Methods: A mixed-method (qualitative-quantitative) study was conducted in 14 rural intervention and control communities in Bolivia in November 2008, six years after the completion of interventions designed to improve knowledge and practices related to maternal and child health and nutrition, community water systems, and household water and sanitation facilities. The degree to which participants had sustained the community and household practices promoted by the interventions was a particular focus. Community site visits were made to evaluate the status (functional condition) and sustainability (state of maintenance and repair) of community and household water and sanitation infrastructure. Key informant interviews and focus group discussions were conducted to assess knowledge and practices, and perceptions about the value of the interventions to the community.
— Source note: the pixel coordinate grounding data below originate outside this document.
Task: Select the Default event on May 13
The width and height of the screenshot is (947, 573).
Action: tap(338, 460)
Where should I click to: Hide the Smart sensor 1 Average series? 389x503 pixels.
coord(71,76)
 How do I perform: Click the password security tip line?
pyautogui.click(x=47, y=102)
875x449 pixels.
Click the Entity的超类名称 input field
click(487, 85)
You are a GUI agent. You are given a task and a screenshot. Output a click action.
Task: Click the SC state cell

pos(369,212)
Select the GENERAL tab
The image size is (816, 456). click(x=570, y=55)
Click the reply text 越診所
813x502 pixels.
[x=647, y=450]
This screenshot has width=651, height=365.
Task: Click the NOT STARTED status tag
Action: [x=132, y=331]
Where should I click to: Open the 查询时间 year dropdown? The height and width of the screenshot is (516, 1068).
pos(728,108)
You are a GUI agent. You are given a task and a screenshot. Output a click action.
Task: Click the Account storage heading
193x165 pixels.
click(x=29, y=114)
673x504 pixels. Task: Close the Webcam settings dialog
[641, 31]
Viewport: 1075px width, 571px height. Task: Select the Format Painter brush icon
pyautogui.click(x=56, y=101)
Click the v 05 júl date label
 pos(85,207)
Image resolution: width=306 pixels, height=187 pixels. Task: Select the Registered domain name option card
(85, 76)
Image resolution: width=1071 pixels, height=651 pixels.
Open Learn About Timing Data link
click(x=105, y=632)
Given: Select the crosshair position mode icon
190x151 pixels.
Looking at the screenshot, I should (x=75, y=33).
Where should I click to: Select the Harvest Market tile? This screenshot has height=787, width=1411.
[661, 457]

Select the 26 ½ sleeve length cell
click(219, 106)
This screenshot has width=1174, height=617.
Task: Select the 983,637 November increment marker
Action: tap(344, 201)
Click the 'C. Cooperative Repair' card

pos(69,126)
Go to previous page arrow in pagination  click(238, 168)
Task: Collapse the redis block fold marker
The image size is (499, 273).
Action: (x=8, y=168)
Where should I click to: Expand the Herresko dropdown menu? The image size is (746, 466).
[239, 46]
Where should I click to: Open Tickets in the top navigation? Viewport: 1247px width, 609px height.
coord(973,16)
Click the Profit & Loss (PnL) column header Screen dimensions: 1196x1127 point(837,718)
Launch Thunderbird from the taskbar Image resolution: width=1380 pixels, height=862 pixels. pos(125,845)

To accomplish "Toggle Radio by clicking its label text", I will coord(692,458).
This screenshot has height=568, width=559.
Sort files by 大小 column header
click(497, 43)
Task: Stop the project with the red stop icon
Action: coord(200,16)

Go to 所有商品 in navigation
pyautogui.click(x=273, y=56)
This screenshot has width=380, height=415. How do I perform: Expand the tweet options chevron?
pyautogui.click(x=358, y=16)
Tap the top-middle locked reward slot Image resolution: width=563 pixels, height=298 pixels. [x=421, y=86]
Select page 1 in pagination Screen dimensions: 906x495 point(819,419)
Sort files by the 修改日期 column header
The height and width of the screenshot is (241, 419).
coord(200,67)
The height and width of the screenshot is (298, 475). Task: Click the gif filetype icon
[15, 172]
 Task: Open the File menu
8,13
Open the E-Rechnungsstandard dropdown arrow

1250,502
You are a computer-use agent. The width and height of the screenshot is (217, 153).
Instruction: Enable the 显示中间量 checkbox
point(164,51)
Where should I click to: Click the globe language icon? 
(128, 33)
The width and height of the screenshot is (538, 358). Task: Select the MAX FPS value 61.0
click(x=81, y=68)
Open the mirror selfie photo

Results: Six years post-project, participants remained committed to sustaining the practices promoted in the interventions. The average rating for the functional condition of community water systems was 42% higher than the average rating in control communities. In addition, more than two-thirds of households continued to practice selected maternal and child health behaviors promoted by the interventions (compared to less than half of the households in the control communities). Communities that received integrated investments (development and health) seemed to sustain the practices promoted in the interventions better than communities that received assistance in only one of the two sectors.

Conclusions: Infrastructure for community water systems and household water and sanitation facilities was better built and maintained, and selected maternal and child health behaviors practiced more frequently, in intervention communities versus control communities.